-- BEGIN PROVIDED ENTRIES --

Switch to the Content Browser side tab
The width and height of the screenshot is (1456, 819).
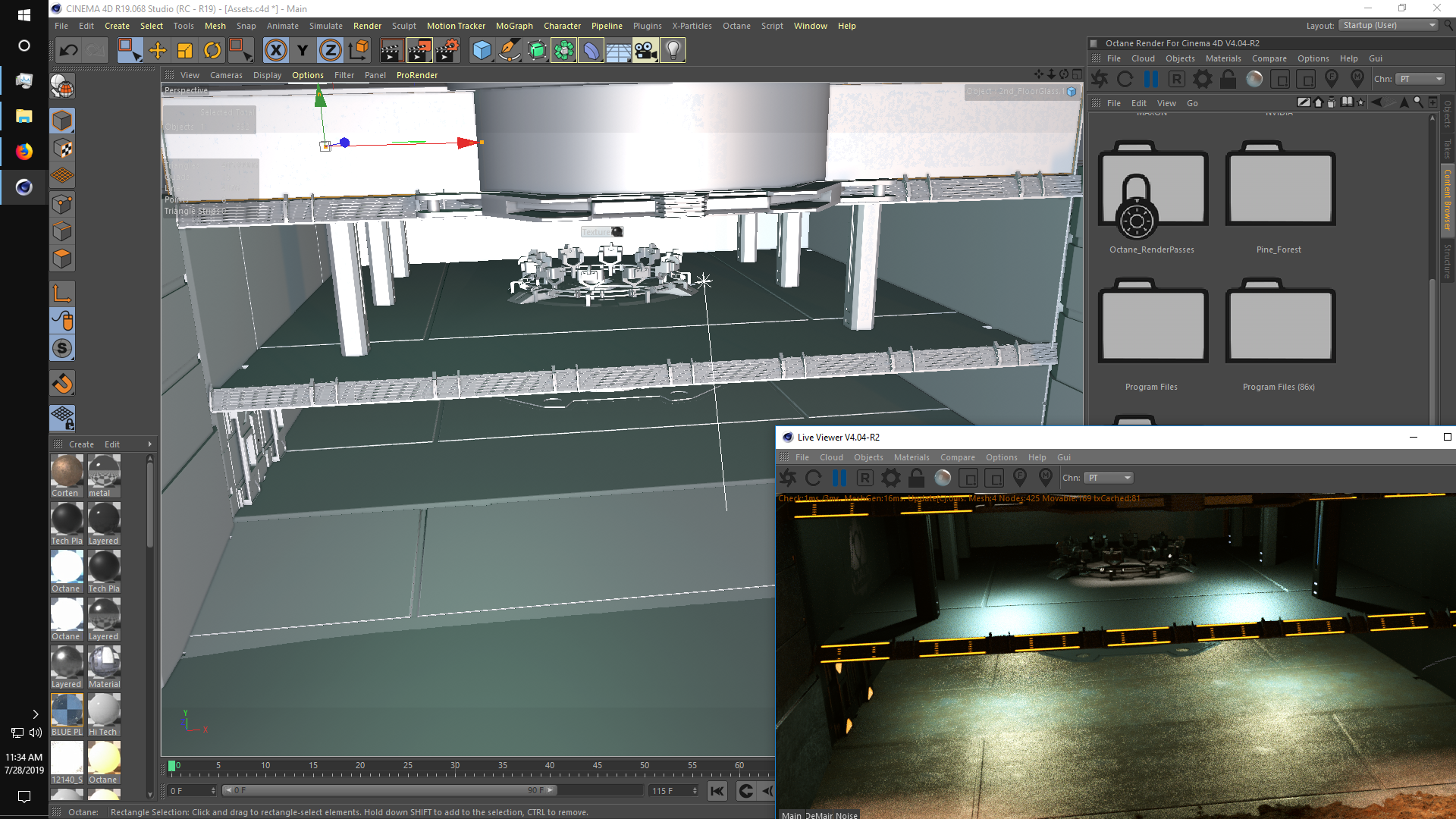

-- END PROVIDED ENTRIES --
-- BEGIN PROVIDED ENTRIES --

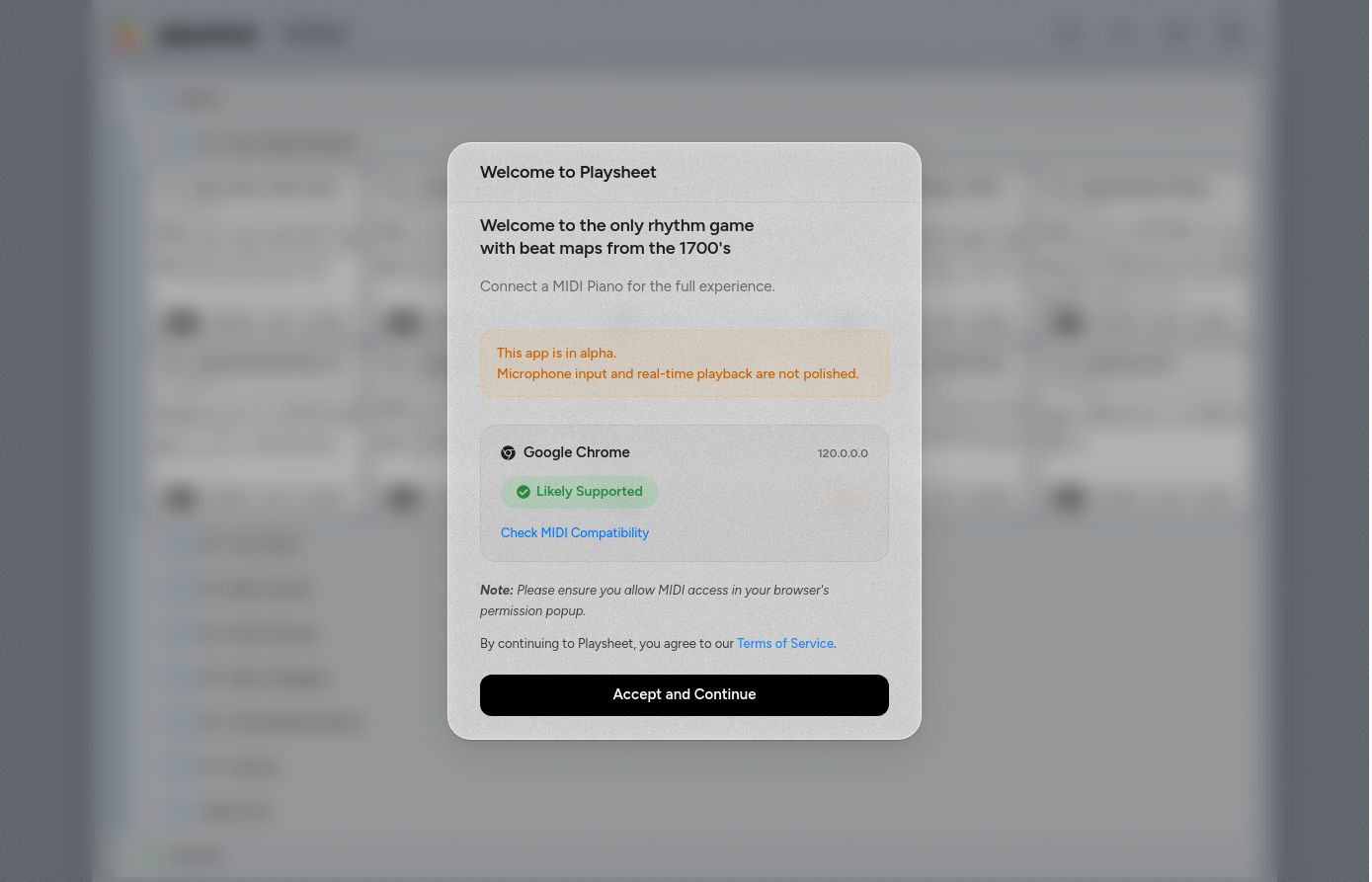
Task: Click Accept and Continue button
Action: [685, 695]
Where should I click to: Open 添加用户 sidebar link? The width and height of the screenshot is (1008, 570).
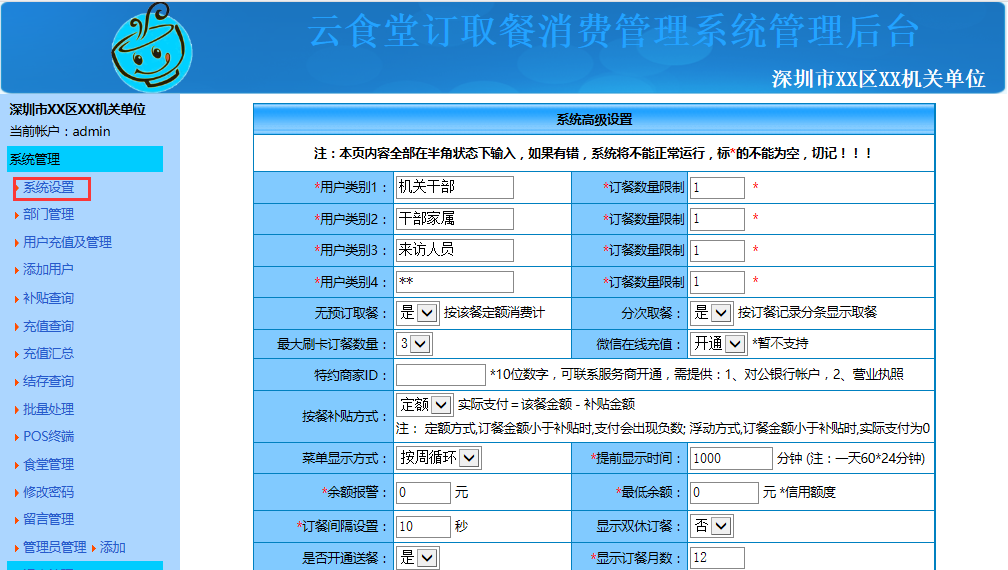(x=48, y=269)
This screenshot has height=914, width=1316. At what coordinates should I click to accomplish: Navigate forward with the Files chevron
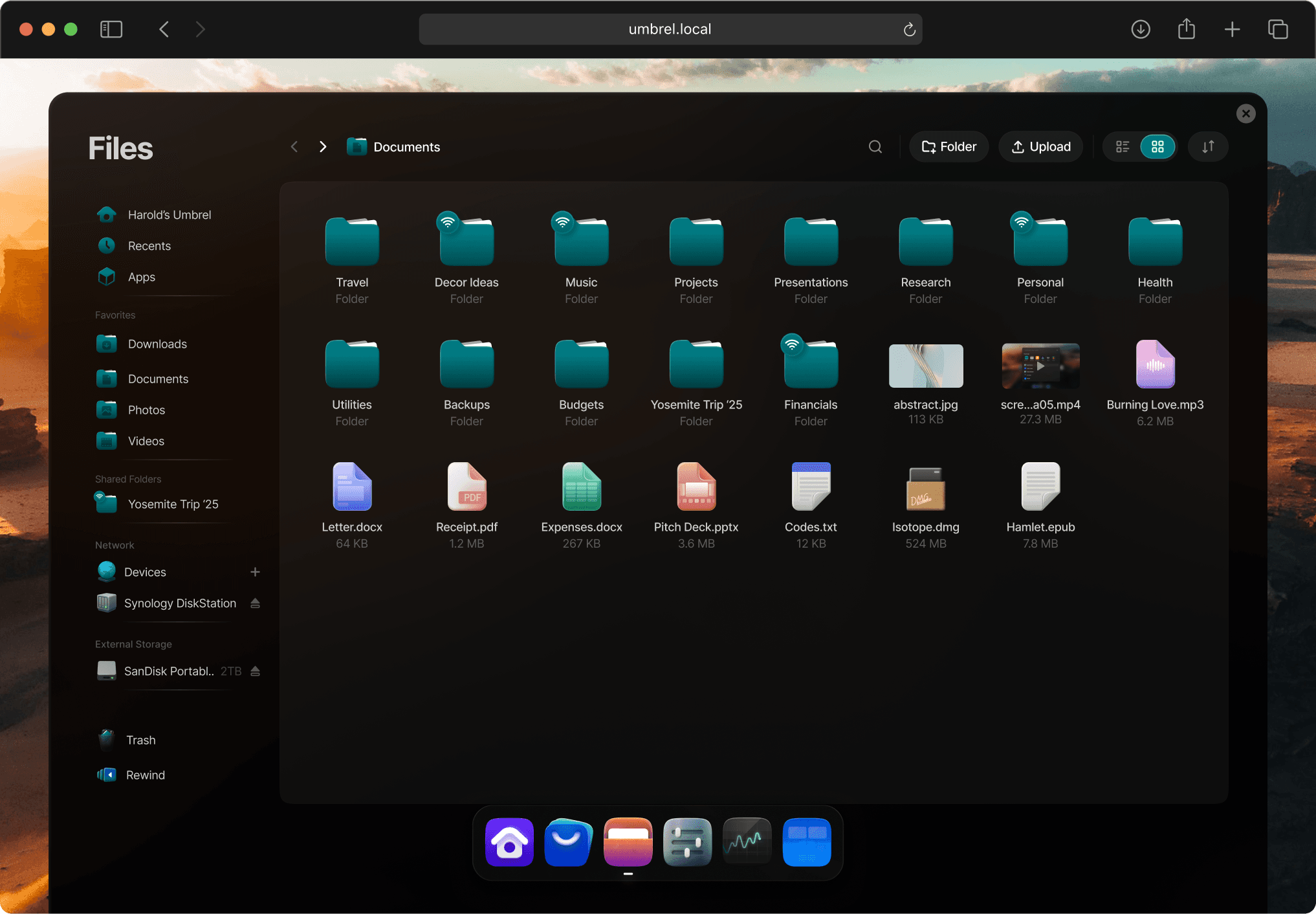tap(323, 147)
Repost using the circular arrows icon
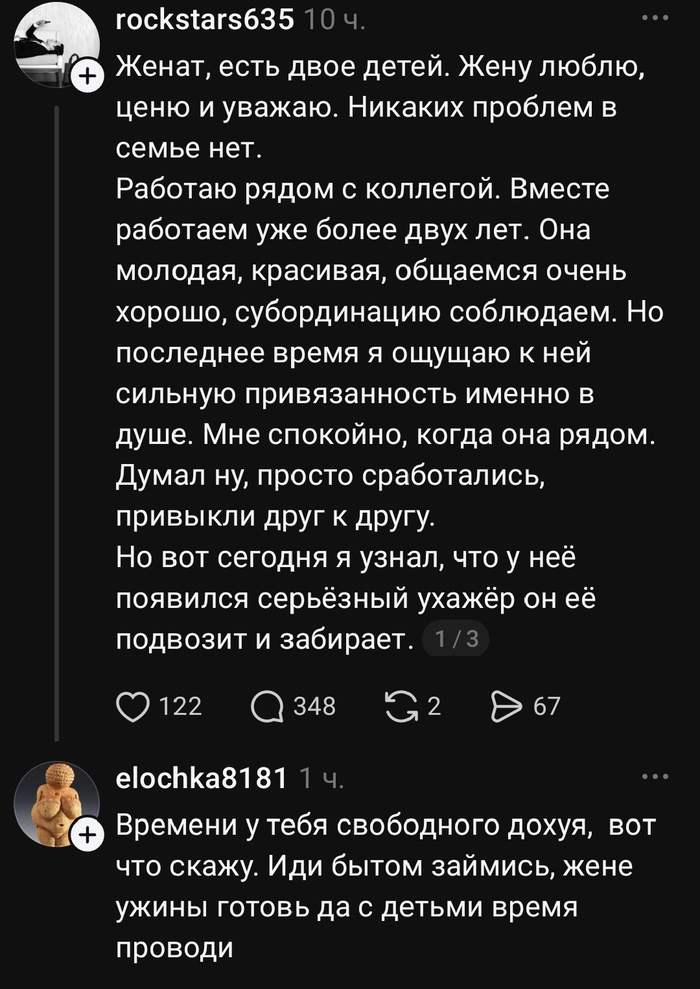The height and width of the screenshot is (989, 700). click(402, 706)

-- END PROVIDED ENTRIES --
-- BEGIN PROVIDED ENTRIES --

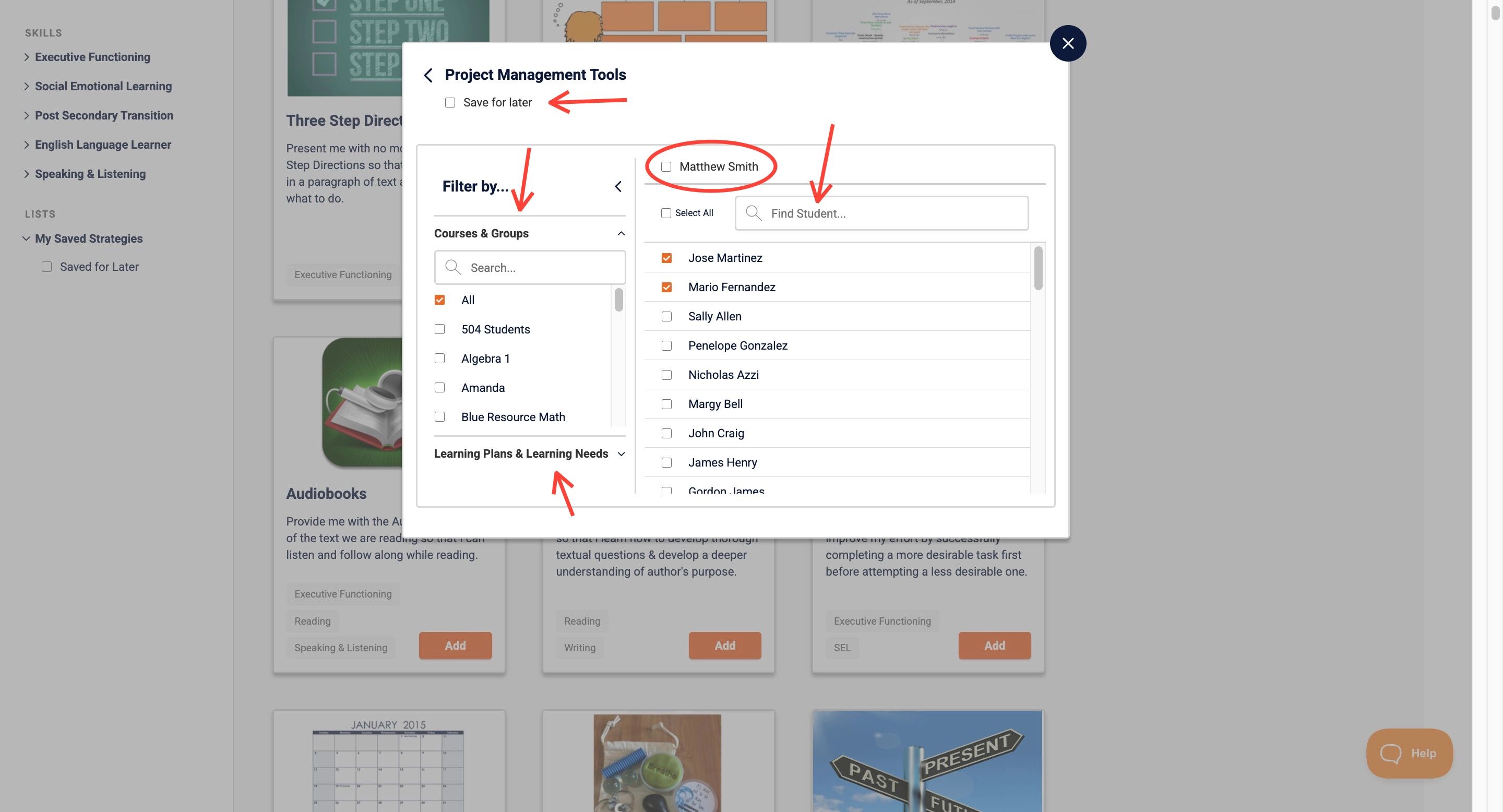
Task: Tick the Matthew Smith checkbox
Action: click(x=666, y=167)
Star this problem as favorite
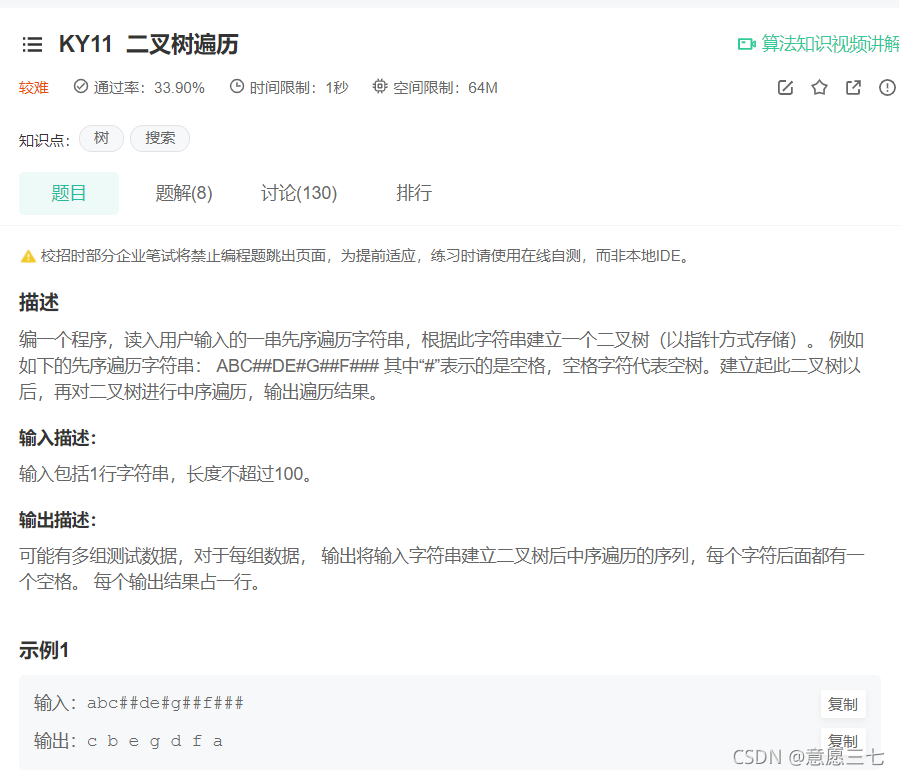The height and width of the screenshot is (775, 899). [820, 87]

-- END PROVIDED ENTRIES --

Convert the part of the records that opens with the line containing "Where should I" and closes with the line containing "tap(323, 147)" into a Markdown table with the columns Row and Line, one numbered row per line, skipping blank lines and leaving out the pictures.

| Row | Line |
|---|---|
| 1 | Where should I click to: Open 添加用户 sidebar link? The width and height of the screenshot is (1008, 570). |
| 2 | (x=48, y=269) |
| 3 | This screenshot has height=914, width=1316. At what coordinates should I click to accomplish: Navigate forward with the Files chevron |
| 4 | tap(323, 147) |